3.2.2. Rolle des Kontextes#
Neben der Heterogenität von Metadaten wird durch diese Analyse deutlich, dass für eine adäquate Einschätzung der Metadaten aus filmhistorischen Datenbanken auch ein fundiertes Wissen über die zugrundeliegenden Prinzipien, den Aufbau und die Entstehung dieser Datenbanken notwendig ist. Metadaten müssen somit immer auch kontextualisiert werden, nur so können implizit vorhandene Weltanschauungen und Wertesysteme erkannt und hinterfragt werden. Nicht zuletzt können Metadaten selbst als Quelle dienen, etwa in Form der Erfassung der historischen Zusammenhänge ihrer Entstehung. Darauf weisen ebenfalls Sarah-Mai Dang und Pauline Junginger hin: Aus Metadaten kann erschlossen werden, was zu bestimmten Zeiten überhaupt für die Erfassung als relevant angesehen wurde. [Dang and Junginger, 2024]
In ihrer kritischen Auseinandersetzung mit dem Konzept der Datenbereinigung gehen Alexandra Schneider und Yvonne Zimmermann ebenfalls auf die Rolle des Kontextes von Daten ein. [Schneider and Zimmermann, 2025] Sie führen aus, dass durch die “Bereinigung”, also der Standarisierung von Daten um diese maschinenlesbar zu machen, deren Heterogenität verloren geht. Verschiedene Schreibweisen von Namen oder Filmtiteln werden zugunsten einer vereinheitlichten Variante eliminiert. Dadurch können jedoch wichtige Informationen verloren gehen, wie z.B. die bewusste Anpassung der Schreibweise von Namen, um diese in einer anderen, lokalen Sprache besser aussprechbar zu machen. Es kann also sinnvoll sein, Daten lokal zu denken, solche heterogenen Schreibweisen zu erhalten und damit den Kontext erfassbar zu machen. Fehler bleiben erhalten, da sie als Spuren für die Datenauswertung relevant sind. Nicht zuletzt können dadurch Machtverhältnisse herausgefordert werden: Indem z.B. unterschiedlichste Verleihtitel aus zahlreichen Ländern sichtbar bleiben wird die Vormachtstellung des US-amerikanischen Titels herausgefordert, der oft als einziger in Datenbanken zu filmografischen Angaben aufgeführt ist.
3.2.3. Fazit#
Metadaten aus Datenbanken - etwa in Form von filmografischen Angaben - sind für die filmhistorische Forschung wichtig. Dabei muss im Blick behalten werden, dass Metadaten nie als “neutral” oder “objektiv” angesehen werden können, sondern ihnen vielmehr Perspektiven, Werte und Weltvorstellungen eingeschrieben sind. Die verwendeten Metadaten müssen sorgfältig kontextualisiert werden: Wie, wann und von wem wurden sie unter welchen Vorgaben und technischen Voraussetzungen erfasst?

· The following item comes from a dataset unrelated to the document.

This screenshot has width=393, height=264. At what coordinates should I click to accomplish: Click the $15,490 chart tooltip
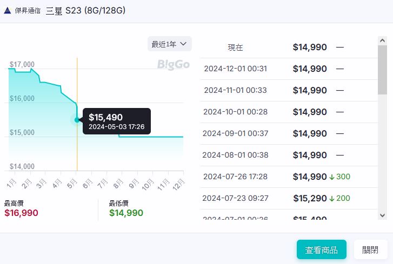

Dies gilt insbesondere auch für die filmografischen Angaben zu studentischen Filmproduktionen im OPAC der Filmuniversität. Wer als verantwortliche Person für einen Film genannt wird, welche Gewerke beteiligt waren, welche Lehrenden als Beratung aufgeführt sind und wer gegebenenfalls auch nicht als beteiligte Person in den Metadaten erfasst wird, kann politische und historische Gründe haben, denen nachgegangen werden muss. Nur durch diese Kontextualisierung kann sinnvoll und in die Tiefe gehend mit Metadaten filmhistorisch gearbeitet werden.
3.2.4. Literatur#
Anna Bohn. Film-Metadaten. Standards der Erschließung von Filmen mit RDA und FRBR im internationalen Vergleich und Perspektiven des Datenaustauschs. masterThesis, Humboldt-Universität zu Berlin, Berlin, June 2018. Accepted: 2018-06-11T07:05:45Z. URL: https://edoc.hu-berlin.de/handle/18452/19973, doi:10.18452/19220.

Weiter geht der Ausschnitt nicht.